15 July 2019 - 09:50

“Don’t run away from who you are. Rather use the power of your surname for good,” Archbishop Desmond Tutu told Wilhelm Verwoerd.

When, in the 1990s, Wilhelm Verwoerd spoke out against his grandfather’s racist policies, his father called him a traitor.

After many years of working in Northern Ireland, brokering peace between former enemies, he returns to his homeland to make his own peace.

Back home, he listens to the painful stories of the past as told to him by his black neighbours and friends. He struggles to reconcile the hated symbol of apartheid with the loving husband he encounters in Betsie Verwoerd’s intimate diaries.

This moving memoir examines the complexities of having Verwoerd blood in your veins in the full knowledge that HF Verwoerd had blood on his hands.

It is an unflinchingly honest look at loyalty, kinship and the demands of restitution in SA.
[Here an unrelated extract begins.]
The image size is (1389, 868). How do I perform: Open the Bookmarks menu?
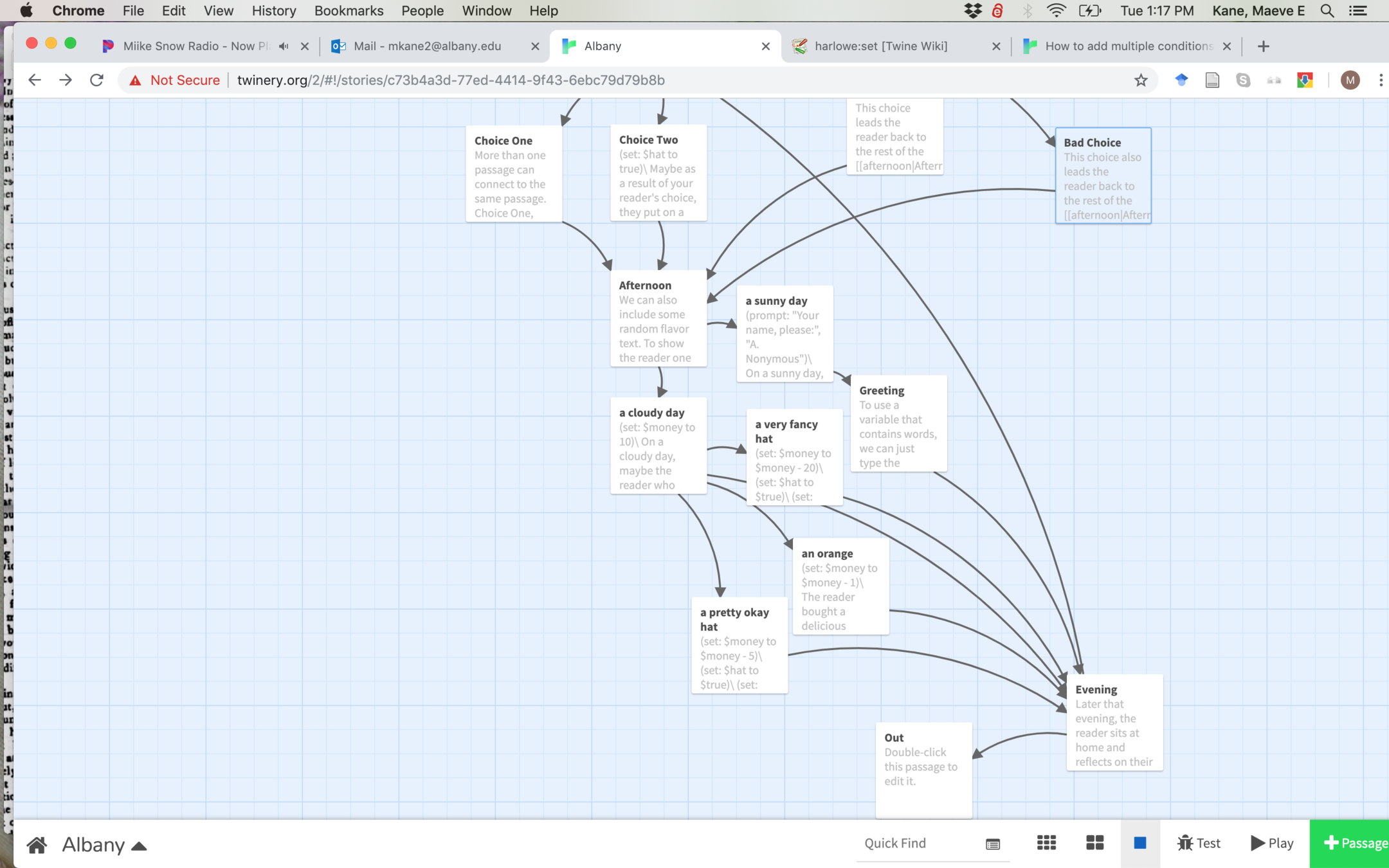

Author Wilhelm Verwoerd recently discussed his poignant and honest memoir with Eusebius McKaiser on 702:

“Filled with fascinating insights into the legacy of a man who represented good for his people, the Afrikaners, while entrenching himself as one of the cornerstones of evil for my people, the Africans.”
– Lukhanyo Calata

“A virtuosic odyssey into one man’s purgatory for redemption from the political sins of his grandfather.”
– Jeremy Vearey

“It would be easy to dismiss a book written by the grandson of Dr Hendrik Verwoerd as one of those revisionist texts that seek to minimise the impact of apartheid and the transgenerational consequences of the immeasurable suffering that it created. Wilhelm Verwoerd’s book explodes this perspective and challenges us to witness what it means to hold at once the love that one has for one’s family, and a deep sense of responsibility to engage in action for social justice. His story offers us a powerful example of the internal journey involved in facing history and staying with the complexity thrown up by the matrix of its sometimes-bewildering interacting factors.”